[![Open in Colab](https://colab.research.google.com/assets/colab-badge.svg)](https://colab.research.google.com/github/intel/e2eAIOK/blob/main/demo/ma/finetuner/Model_Adapter_Finetuner_builtin_ResNet50_CIFAR100.ipynb)

# Model Adapter Finetuner Builtin DEMO
Model Adapter is a convenient framework can be used to reduce training and inference time, or data labeling cost by efficiently utilizing public advanced models and those datasets from many domains. It mainly contains three components served for different cases: Finetuner, Distiller, and Domain Adapter. 

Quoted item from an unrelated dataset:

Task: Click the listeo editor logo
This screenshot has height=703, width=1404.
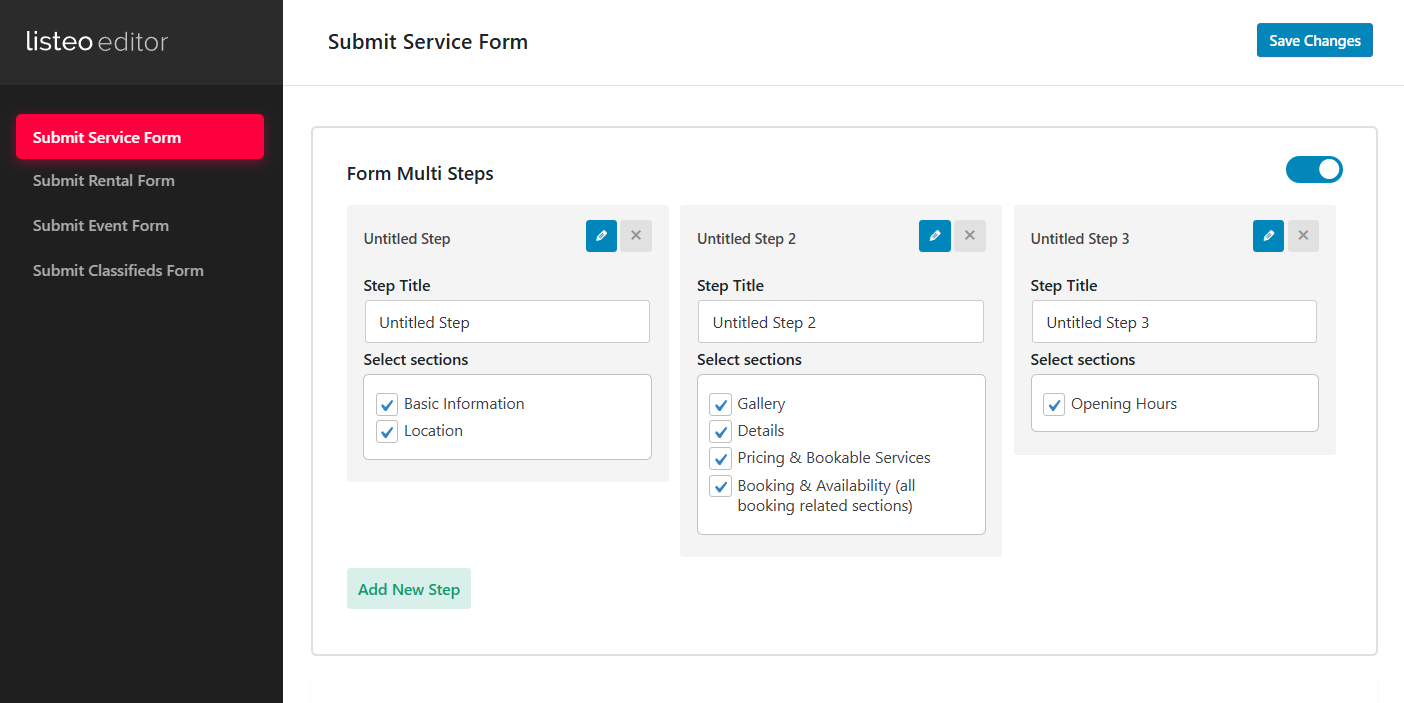Action: click(x=97, y=42)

This demo mainly introduces the usage of Finetuner. Take image classification as an example, it shows how to integrate finetuner with ResNet50 on CIFAR100 dataset. This is a build-in usage, you can find customized detailed demo at [here](./Model_Adapter_Finetuner_Walkthrough_ResNet50_CIFAR100.ipynb).

# Content

* [Overview](#Overview)
    * [Model Adapter Finetuner Overview](#Model-Adapter-Finetuner-Overview)
* [Getting Started](#Getting-Started)
    * [1. Environment Setup](#1.-Environment-Setup)
    * [2. Launch training on baseline](#2.-Launch-training-on-baseline)
    * [3. Launch training with Finetuner](#3.-Launch-training-with-Finetuner)

# Overview

## Model Adapter Finetuner Overview
Finetuner is based on pretraining and finetuning technology, it can transfer knowledge from pretrained model to target model with same network structure. 

Pretrained models usually are generated by pretraining process, which is training specific model  on specific dataset and has been performed by DE-NAS, PyTorch, TensorFlow, or HuggingFace. Finetunner retrieves the pretrained model with same network structure, and copy pretrained weights from pretrained model to corresponding layer of target model, instead of random initialization for target mode. With finetunner, we can greatly improve training speed, and usually achieves better performance.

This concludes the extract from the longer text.